Broken… ?

As the title of this blog would suggest, I suffer from anxiety. I’ve just got back home from an appointment with my psychotherapist, and as strange as it feels talking about something so intensely personal, I feel like I need to talk about this.

Anxiety. I feel like the word has been thrown around a lot lately by many people, from bloggers to Youtubers, and that the world and his wife now claims to suffer from clinical anxiety. Whilst I strongly agree that it is nothing but positive that the stigma attached to acute mental health has been largely ousted, or is at least on its way to be, I feel as though it is used too generally. Crippling anxiety is not feeling a little bit overwhelmed when stuck in a lift or feeling a bit uncomfortable in a busy room – I feel like this is normal for most people to feel this way – but it is something that impedes you from living a normal life.

I am by no means an expert, and I wouldn’t ever claim to be. I can only talk from personal experience. I have suffered with anxiety and depression for over 5 years now, however it is only in the last few months that I have sought professional help. For a long time I told myself it will get better by itself or it’s just a part of who I am and something I need to learn to live with. This approach, however, resulted in the problem escalating to the point where I no longer have any friends to speak of and a trip to Sainsbury’s is simply out of the question. If any of you out there can relate to this, then do not ignore it. This is the most salient point I can make from my own experience and mistakes. Maybe if I had sought help years ago, it would never have got to this point and my university experience would not have been, for the most part, ruined. Mental health is just as important as physical health. Just because you can’t see you are broken on the inside doesn’t mean it can’t and shouldn’t be fixed.

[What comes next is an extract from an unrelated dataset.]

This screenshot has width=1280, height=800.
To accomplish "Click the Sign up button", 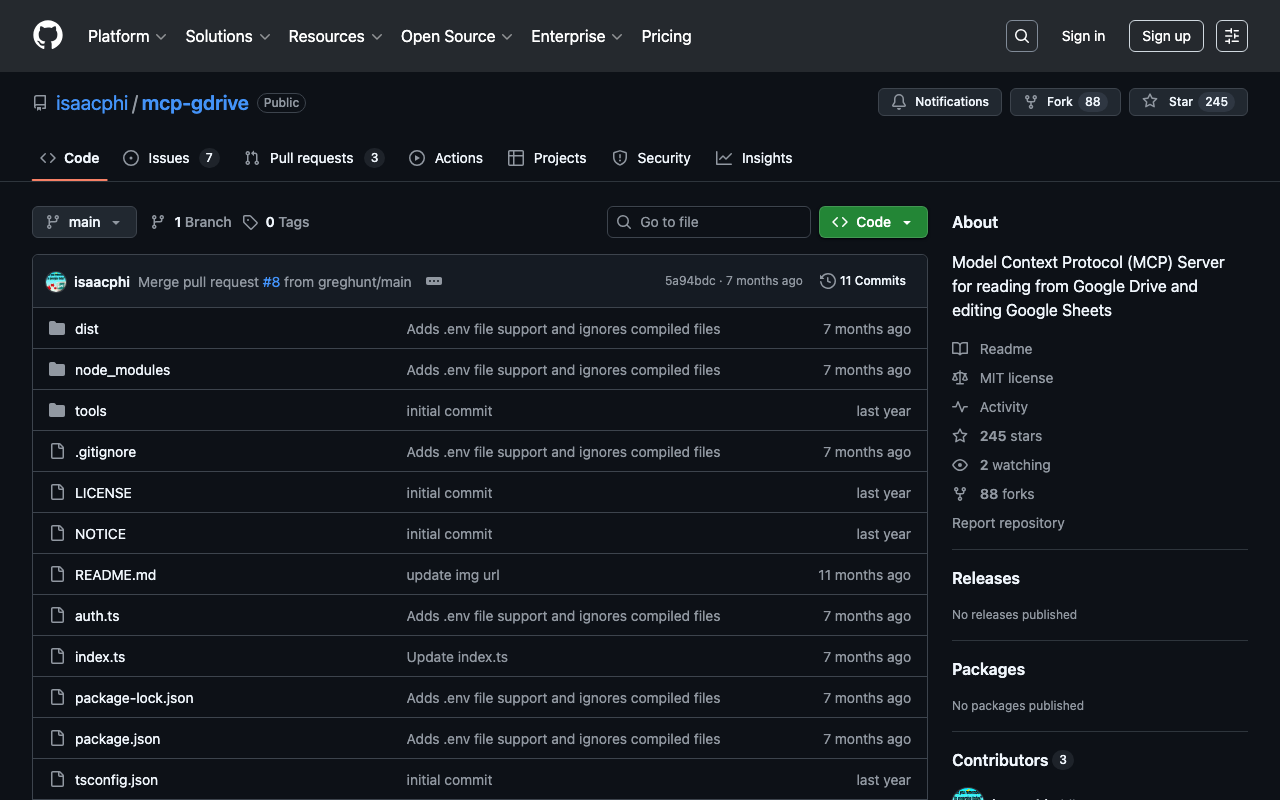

I find it hard to believe when Youtubers or beauty bloggers claim they suffer from anxiety. Maybe this is unfair, and I’m sure that it can manifest itself in many different ways from person to person and that everyone’s experience is different, but for most anxiety sufferers, talking into a camera to thousands, if not millions, of people on a daily basis borders on the unthinkable. For me, just walking down the high street or taking the short walk from my dorm to my lectures is agonisingly painful and something that fills me with dread, let alone doing it with a camera pointing in my face narrating my every move. Call me cynical, perhaps I am, but I feel it is important to draw this distinction between feeling a bit nervy to suffering from real, clinical anxiety. It is not something that should be trivialised and made to seem harmless and easy to deal with – because it isn’t.

I’m not sure I feel quite ready to share my own personal experience with anxiety and depression, a lot of which I have never voiced aloud, but I definitely want to in time.

That’s all for now. Thanks for stopping by.